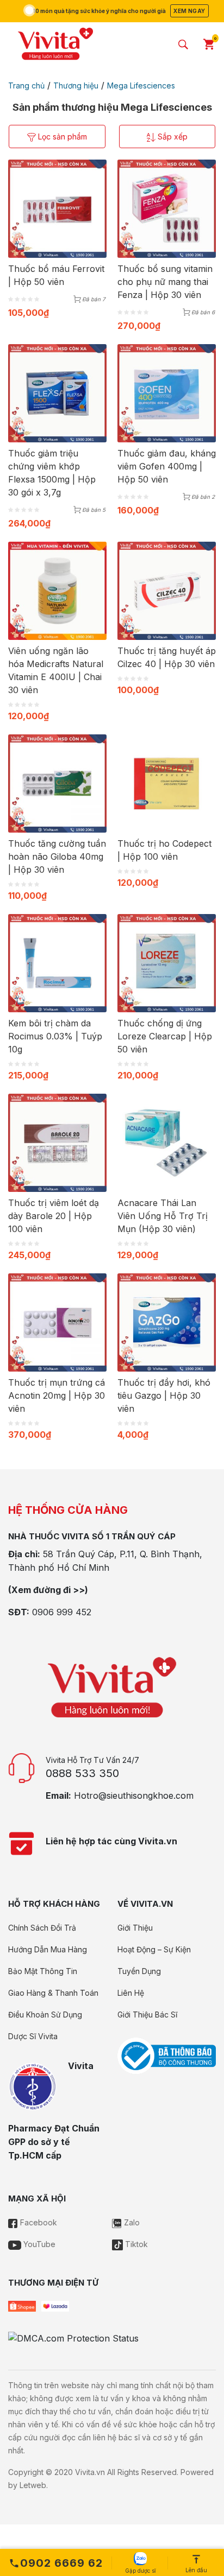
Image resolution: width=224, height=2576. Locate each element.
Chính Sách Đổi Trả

---

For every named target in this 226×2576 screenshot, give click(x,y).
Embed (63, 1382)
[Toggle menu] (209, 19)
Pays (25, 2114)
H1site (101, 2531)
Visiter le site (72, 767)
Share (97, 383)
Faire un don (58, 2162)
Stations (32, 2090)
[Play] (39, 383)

=== Problem ===
Leave out every line above except those from the line with "Visiter le site (72, 767)" up to and including the line with "[Play] (39, 383)", and copy those exactly.

=== Response to this task ===
Visiter le site (72, 767)
Share (97, 383)
Faire un don (58, 2162)
Stations (32, 2090)
[Play] (39, 383)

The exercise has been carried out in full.